Document extract
A commodities super cycle? Not really

By Morningstar |  18-11-21 | 

At the 2021 Morningstar Investment Conference- India, asset managers and economists shared their views on commodities. Here are what three of them had to say.   

Sunil Singhania, founder, Abakkus 

  • Optimistic on Metals

Over the last six years, no significant investment has gone into the sector largely because the prices were a bit subdued, demand was subdued. So it made no sense to engage in new mining or new capacity build-up. Over the last one year, liquidity has been immense. Money printing has been rampant across the world. A key usage of that excess supply would be investing in infrastructure across by various economies.

The U.S. has a huge plan of almost $3 trillion of investing in CapEx on the infrastructure side. India has $1 trillion of plan as far as CapEx is concerned. All that needs a lot of metals – various kinds of metals, steel, aluminum, copper and so on and so forth.

Additional demand is coming from the likes of EV predominantly on the copper and nickel side. Investments made in power and power transmission leads to a spike in demand for aluminum and copper. Supply has not kept pace because of underinvestment over the last four or five years.

The last straw on the camel's back has been China. The world wants to be green. We are looking at net zero kind of a scenario, a carbon neutrality. Every nation wants to shut down polluting industries. In China, we have seen across steel and other metals, almost 20-25% of the capacity is being shut down. All this has led to metal prices seeing an upsurge. Even with this, they are where they were 10 years back.

We are positive on the metals cycle. As far as Indian companies are concerned, we have companies which are fully integrated - mines, power, and produce the final product. As portfolio managers, we don't go beyond 5-8% allocation in case of deep cyclicals.

Task set
1. Answer these from the commodities article:
(a) How large is the U.S. plan for infrastructure CapEx?
(b) What share of capacity in steel and other metals is being shut down in China?
(c) What is the highest allocation the portfolio managers give to deep cyclicals?
2. Write what comes next in the commodities article, starting right after its last sentence.

Records provided

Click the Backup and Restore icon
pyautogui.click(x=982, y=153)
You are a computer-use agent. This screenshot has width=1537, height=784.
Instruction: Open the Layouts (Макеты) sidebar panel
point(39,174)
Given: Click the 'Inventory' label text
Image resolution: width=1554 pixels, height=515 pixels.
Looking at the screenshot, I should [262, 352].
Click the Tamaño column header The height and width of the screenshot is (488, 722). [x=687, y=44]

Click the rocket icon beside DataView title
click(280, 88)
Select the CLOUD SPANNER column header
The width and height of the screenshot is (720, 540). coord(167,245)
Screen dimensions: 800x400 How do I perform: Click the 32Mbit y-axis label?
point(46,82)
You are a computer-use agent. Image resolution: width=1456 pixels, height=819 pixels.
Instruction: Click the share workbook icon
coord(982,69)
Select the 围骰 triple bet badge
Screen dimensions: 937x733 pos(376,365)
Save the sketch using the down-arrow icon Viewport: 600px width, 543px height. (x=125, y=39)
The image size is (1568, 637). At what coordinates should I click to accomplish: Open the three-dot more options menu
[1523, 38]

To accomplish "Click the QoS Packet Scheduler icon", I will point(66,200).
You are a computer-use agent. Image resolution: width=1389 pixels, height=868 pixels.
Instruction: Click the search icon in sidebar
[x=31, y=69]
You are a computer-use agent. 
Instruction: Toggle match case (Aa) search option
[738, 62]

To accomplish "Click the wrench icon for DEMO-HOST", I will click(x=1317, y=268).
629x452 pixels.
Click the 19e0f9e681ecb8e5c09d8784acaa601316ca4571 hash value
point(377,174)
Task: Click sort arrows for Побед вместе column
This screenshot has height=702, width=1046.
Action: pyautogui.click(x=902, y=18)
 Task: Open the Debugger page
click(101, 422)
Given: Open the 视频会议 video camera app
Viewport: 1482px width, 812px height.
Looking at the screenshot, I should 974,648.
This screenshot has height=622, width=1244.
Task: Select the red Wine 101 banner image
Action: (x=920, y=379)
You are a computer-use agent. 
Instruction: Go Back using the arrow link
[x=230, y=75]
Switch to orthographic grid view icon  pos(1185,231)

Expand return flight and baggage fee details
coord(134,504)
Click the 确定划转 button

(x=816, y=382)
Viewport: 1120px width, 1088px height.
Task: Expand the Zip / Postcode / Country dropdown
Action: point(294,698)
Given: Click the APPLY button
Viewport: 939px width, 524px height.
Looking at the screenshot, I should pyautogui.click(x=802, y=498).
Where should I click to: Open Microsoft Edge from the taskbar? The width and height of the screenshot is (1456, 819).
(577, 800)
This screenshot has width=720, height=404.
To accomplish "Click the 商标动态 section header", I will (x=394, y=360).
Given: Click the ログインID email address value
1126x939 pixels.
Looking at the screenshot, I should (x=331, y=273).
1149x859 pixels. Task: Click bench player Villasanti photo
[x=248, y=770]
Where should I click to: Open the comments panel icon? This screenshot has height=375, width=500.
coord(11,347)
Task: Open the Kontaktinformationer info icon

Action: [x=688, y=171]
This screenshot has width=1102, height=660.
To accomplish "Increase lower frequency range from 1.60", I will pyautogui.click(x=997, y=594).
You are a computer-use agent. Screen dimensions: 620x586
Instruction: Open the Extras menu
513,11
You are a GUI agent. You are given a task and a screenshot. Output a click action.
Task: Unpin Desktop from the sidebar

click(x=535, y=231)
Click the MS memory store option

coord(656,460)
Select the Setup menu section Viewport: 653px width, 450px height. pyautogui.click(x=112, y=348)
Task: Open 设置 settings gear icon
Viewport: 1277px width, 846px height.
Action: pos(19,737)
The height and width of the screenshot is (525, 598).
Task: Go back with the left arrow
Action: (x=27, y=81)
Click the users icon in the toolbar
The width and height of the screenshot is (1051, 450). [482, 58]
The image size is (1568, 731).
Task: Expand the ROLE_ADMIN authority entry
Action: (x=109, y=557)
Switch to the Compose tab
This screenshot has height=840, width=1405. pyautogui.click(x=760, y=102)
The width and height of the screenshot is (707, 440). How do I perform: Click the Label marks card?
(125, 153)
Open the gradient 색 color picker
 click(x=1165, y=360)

Results in order
1.
(a) Almost $3 trillion.
(b) Almost 20-25%.
(c) 5-8%.

2.
  • Oil

When it comes to crude, prices had fallen to negative last year. Shale oil became unviable, and wells were shut down. Demand in the case of oil has not moved up because we have alternatives - renewables. Fossil fuel usage has gone down.

However, oil producing nations have cut supply massively. Right now, the world is operating at maybe 85-88% of what they can produce. Our view is that from a medium to long-term perspective, oil is a weak commodity fundamentally. Over a period of time, we should start to see oil again trading at $50-60. However, in the near term, because of the short-term demand and supply mismatch, you might have a further $5-10 uptick. From our perspective, medium to long term, oil seems to be more on a softer trajectory than a stronger trajectory.

Joachim Fels, managing director and global economic adviser, PIMCO  

If the property market is 35% of the Chinese economy, and that is slowing down, it's not good news, obviously, for commodities. I mean, there are some commodities, obviously, some minerals that will actually greatly benefit from the transition from brown to green. But a large part of the commodity market, I think will be under pressure.

Many other emerging markets, particularly the commodity-heavy emerging markets that have benefited so much from China's growth over the past decade or two, will have to look for a new growth model. And that is extremely difficult. It requires very decisive government action. And well, as we know, in many of those countries, particularly in Latin America, populism is back even in places where nobody had expected it. So, I think this is a much more difficult environment for many emerging markets, particularly those that were highly leveraged plays on Chinese growth.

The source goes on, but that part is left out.